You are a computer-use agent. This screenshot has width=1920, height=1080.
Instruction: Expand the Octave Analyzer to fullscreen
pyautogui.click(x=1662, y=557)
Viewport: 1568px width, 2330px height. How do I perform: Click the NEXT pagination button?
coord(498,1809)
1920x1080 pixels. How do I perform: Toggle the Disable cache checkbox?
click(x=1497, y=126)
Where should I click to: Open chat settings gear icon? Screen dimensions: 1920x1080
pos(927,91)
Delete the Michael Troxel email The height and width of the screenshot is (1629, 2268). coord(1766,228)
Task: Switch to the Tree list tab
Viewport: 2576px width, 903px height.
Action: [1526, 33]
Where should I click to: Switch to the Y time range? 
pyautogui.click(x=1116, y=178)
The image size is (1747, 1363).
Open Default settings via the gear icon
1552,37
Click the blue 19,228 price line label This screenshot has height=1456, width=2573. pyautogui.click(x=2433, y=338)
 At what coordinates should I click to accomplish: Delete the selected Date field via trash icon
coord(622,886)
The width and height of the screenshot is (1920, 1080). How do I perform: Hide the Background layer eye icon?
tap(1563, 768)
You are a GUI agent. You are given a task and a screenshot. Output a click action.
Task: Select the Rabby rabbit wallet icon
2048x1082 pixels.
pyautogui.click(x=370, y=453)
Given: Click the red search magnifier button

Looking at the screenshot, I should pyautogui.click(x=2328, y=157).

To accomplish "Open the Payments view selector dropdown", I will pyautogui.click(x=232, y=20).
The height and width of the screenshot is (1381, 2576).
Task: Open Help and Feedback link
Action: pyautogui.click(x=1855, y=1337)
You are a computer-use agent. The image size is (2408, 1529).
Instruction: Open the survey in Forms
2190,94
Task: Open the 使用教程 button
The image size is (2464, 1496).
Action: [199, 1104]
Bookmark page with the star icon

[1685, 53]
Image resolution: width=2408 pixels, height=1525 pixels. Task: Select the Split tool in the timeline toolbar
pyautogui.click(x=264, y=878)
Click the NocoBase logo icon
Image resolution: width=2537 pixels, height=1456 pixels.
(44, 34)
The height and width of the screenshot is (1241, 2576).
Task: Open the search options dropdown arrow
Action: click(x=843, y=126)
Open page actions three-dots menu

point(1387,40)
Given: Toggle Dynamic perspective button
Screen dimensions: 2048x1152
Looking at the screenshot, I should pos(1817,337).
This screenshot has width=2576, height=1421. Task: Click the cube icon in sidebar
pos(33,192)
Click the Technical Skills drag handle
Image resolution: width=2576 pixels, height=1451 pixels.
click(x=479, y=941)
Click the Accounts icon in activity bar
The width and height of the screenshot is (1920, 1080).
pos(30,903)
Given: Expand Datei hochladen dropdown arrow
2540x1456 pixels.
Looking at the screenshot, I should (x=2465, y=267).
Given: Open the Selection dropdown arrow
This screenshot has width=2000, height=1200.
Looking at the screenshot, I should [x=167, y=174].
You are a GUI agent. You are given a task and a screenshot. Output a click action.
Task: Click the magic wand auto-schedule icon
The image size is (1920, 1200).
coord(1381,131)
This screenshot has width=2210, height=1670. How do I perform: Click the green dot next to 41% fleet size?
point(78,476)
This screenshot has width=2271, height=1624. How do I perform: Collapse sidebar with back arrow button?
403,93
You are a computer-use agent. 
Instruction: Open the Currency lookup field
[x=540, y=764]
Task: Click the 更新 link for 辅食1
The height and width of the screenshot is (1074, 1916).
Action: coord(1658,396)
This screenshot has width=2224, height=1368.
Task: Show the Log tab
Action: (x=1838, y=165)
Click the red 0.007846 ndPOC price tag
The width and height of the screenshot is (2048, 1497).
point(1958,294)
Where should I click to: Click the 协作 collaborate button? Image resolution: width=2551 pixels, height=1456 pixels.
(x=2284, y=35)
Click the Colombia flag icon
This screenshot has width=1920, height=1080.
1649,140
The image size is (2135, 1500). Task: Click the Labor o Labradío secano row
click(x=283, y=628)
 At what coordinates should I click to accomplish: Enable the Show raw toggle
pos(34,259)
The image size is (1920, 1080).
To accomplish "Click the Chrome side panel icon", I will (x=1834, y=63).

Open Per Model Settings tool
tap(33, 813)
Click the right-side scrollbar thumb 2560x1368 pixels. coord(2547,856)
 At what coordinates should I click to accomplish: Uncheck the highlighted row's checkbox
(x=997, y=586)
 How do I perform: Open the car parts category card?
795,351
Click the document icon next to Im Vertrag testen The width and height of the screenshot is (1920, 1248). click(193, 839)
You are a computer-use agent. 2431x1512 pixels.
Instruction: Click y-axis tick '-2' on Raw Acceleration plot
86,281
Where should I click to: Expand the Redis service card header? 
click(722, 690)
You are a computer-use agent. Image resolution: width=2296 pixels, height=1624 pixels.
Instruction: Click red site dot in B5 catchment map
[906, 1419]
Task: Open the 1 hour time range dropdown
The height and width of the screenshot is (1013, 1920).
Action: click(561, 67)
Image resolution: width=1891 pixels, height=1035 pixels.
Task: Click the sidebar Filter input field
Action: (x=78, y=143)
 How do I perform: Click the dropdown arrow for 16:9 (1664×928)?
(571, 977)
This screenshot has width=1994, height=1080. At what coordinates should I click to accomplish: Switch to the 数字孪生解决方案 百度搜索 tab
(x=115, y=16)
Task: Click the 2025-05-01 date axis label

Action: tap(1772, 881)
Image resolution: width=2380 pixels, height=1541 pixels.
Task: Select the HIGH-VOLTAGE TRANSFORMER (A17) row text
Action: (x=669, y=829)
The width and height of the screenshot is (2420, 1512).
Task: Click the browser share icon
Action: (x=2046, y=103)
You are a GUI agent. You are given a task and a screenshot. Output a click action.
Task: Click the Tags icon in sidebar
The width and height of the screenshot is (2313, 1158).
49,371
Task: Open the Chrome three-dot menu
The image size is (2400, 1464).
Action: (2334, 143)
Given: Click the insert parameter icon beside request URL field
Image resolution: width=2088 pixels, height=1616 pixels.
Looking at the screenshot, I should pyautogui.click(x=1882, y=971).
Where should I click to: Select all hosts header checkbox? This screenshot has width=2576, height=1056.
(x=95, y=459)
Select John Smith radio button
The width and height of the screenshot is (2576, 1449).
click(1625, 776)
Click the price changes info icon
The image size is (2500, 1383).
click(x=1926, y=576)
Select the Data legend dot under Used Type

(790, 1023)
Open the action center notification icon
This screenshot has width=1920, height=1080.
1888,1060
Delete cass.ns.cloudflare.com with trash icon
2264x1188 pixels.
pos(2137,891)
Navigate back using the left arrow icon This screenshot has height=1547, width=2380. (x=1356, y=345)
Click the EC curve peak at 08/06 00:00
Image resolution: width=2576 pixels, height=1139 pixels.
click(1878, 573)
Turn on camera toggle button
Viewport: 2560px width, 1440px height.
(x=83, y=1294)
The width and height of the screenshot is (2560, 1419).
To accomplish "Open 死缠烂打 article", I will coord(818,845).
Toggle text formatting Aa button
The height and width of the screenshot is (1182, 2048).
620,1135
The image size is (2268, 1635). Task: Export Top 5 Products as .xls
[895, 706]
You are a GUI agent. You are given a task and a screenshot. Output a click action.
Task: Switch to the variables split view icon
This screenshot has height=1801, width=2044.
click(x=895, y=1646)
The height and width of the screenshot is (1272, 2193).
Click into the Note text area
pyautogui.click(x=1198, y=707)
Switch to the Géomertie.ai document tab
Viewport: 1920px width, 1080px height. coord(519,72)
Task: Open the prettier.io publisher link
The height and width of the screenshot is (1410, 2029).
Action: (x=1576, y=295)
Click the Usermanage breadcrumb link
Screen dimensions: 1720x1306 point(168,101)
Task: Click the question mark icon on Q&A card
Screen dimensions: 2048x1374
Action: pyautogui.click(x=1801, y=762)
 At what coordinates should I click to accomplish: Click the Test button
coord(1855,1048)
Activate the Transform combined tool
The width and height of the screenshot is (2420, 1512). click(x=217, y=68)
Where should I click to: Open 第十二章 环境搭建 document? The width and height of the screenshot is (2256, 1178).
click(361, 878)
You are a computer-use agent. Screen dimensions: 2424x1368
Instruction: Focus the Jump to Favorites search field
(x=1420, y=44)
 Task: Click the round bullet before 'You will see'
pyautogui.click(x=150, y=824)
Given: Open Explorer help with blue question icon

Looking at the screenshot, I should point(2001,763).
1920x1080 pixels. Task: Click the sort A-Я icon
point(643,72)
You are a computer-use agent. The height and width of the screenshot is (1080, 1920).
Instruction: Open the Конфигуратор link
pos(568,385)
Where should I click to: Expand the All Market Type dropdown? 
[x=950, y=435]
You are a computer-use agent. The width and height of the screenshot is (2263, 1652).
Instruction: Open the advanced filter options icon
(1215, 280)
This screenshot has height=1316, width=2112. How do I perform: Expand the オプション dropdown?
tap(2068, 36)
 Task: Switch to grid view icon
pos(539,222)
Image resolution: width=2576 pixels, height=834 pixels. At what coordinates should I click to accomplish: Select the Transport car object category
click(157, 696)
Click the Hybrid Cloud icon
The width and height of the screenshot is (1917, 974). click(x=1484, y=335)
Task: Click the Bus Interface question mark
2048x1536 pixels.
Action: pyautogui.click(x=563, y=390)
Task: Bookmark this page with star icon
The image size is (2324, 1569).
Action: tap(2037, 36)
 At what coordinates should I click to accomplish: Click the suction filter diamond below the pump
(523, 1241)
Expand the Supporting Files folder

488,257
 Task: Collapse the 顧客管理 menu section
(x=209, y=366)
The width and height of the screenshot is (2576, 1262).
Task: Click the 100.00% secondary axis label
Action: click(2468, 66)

▶ _WORK TO COMPLETE_: The number alone is the answer: work out how many lines in the data contain "computer".

▶ _SOLUTION TO THIS TASK_: 8